経営者4年目になり、業務委託の方へ仕事を任せることには慣れてきました。ただ、人・物・金を適切に動かす経営者というより、今もプレイヤーだと感じています。
今後は社員の採用やオフィス、実店舗を持つことなども経験し、会社のリソースを増やしたいです。私に属人化しているノウハウを広げることも課題だと捉えています。
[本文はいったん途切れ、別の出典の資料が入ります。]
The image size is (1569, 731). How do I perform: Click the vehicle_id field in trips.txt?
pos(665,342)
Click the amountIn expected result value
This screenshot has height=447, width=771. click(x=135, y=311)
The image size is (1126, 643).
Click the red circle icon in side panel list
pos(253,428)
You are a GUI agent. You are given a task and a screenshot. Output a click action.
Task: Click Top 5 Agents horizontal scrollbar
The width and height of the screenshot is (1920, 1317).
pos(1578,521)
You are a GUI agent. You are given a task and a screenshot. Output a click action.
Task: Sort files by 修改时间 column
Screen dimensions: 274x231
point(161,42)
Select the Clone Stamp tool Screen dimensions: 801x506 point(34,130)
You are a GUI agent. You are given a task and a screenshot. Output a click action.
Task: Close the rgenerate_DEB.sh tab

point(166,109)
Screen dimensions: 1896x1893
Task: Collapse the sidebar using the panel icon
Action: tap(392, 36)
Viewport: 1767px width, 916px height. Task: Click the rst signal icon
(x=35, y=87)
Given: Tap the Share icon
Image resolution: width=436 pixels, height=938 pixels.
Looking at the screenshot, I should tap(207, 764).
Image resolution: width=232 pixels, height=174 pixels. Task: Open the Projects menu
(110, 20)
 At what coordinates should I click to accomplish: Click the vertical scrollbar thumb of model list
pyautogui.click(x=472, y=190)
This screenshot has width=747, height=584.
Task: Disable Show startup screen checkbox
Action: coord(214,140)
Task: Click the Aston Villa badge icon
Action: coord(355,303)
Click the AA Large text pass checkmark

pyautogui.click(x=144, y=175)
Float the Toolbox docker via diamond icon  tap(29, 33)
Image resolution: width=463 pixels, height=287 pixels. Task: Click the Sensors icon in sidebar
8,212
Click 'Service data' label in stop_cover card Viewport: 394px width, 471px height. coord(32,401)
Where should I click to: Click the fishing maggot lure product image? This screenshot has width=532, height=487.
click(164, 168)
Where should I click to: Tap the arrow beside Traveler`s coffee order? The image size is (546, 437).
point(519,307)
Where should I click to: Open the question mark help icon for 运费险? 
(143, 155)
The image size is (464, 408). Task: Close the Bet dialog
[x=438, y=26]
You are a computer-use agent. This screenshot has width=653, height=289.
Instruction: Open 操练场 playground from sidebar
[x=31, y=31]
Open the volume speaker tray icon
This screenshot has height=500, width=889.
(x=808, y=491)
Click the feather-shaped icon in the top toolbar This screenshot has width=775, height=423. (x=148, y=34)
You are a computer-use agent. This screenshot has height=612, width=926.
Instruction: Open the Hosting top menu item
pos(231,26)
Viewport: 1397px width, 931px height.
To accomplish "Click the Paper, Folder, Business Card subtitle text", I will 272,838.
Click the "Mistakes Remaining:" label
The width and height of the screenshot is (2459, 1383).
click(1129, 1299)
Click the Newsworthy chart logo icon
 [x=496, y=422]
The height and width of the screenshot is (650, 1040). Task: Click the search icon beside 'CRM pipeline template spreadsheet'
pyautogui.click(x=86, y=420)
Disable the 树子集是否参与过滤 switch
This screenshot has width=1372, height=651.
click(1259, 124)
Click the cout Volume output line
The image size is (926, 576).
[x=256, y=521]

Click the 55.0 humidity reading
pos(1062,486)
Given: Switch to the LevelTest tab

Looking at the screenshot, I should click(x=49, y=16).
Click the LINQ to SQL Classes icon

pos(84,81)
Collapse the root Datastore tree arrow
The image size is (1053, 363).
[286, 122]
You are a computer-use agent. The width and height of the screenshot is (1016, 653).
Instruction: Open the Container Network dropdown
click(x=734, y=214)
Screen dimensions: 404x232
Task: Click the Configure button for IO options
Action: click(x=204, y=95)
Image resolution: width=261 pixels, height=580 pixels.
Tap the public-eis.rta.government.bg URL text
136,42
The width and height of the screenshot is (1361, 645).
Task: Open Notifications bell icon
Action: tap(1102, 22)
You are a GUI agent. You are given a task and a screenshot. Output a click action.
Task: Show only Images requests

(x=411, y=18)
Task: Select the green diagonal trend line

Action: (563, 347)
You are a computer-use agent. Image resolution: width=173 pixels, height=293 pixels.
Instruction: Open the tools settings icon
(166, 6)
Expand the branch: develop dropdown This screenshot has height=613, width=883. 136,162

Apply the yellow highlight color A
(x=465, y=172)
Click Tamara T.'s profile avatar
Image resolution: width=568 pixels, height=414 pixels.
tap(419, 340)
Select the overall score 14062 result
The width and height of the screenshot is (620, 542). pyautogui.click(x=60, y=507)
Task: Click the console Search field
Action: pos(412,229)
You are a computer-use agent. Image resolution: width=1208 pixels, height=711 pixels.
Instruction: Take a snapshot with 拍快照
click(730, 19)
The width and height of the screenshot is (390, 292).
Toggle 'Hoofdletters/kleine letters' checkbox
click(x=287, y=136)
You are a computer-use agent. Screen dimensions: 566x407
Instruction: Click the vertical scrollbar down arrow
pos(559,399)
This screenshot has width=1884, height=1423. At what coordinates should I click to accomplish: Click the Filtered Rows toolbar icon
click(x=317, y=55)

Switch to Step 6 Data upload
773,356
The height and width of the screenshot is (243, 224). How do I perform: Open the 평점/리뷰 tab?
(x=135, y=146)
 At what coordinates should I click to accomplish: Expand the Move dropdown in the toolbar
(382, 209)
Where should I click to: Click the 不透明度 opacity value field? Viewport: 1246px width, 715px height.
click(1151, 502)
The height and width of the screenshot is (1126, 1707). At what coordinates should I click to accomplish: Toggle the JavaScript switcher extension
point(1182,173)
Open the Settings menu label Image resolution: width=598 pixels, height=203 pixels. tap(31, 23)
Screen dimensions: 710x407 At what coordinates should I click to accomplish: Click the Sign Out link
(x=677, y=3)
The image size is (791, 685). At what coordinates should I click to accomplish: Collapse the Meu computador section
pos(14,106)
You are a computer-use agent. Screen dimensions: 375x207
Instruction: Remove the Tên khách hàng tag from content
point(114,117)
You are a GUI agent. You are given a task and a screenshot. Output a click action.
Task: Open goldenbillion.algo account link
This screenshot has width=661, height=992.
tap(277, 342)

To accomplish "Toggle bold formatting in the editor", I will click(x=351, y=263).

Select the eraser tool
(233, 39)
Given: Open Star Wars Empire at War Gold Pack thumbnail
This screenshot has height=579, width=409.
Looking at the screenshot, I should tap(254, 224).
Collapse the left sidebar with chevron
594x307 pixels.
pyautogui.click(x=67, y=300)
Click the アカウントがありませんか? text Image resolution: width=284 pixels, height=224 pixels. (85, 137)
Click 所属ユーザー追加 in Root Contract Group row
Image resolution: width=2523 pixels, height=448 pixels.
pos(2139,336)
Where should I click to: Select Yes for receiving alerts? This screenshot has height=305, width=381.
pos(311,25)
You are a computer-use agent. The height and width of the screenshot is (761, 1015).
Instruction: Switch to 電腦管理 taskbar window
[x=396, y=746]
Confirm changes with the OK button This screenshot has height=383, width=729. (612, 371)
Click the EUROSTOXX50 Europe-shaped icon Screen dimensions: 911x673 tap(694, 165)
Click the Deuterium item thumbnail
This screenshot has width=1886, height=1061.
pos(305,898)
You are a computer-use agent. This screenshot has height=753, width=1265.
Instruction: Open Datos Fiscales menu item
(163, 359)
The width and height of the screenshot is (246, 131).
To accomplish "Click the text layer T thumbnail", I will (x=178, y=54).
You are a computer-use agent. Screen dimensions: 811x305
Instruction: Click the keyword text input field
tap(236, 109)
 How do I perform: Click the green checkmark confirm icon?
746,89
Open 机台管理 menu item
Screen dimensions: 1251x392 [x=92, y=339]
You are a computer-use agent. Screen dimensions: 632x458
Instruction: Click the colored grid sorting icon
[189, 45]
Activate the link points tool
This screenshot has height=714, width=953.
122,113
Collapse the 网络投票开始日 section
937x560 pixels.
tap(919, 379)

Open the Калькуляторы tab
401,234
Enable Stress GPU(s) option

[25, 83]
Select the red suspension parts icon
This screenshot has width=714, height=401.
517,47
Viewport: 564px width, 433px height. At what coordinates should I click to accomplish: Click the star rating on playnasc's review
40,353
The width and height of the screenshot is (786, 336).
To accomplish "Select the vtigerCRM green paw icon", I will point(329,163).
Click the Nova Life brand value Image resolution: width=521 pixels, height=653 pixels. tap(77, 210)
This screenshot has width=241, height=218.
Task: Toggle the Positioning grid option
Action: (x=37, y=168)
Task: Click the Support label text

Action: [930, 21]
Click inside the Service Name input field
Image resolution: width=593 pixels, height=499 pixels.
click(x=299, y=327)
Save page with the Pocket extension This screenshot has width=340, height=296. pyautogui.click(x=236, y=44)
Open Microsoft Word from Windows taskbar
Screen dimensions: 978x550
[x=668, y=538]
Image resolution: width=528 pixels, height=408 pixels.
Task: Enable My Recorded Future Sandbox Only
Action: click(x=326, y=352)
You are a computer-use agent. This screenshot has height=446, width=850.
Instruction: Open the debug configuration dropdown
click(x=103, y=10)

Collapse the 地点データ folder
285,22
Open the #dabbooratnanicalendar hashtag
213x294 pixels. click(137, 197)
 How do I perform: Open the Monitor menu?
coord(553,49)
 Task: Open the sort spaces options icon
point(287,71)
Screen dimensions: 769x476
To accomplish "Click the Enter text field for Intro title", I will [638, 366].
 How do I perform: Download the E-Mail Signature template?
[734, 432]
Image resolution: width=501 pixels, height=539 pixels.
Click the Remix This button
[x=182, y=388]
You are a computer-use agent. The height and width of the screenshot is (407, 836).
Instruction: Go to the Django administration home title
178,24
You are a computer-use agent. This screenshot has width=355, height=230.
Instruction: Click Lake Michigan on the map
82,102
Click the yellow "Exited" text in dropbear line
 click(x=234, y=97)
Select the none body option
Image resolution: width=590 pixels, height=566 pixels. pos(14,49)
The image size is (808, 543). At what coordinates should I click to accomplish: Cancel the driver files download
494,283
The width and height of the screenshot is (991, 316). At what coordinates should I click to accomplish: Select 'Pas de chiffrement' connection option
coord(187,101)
――今後、どのような事業やサービスに挑戦していきたいですか?
2025年8月に上場企業のエフ・コードグループへ入りました。グループ内にはオンラインスクールやIT系サービスを展開する会社が複数あるため、競争ではなく、共にサービスをつくる「共創」に取り組みたいです。
動画制作も、自分だけで手を動かす時代から、AIを仲間にして効率的に多くの動画を生み出す段階へ移り始めています。当社のスクールも進化に追いつき、「AI×動画編集」を学べるスクールとして広げる施策に取り組んでいきます。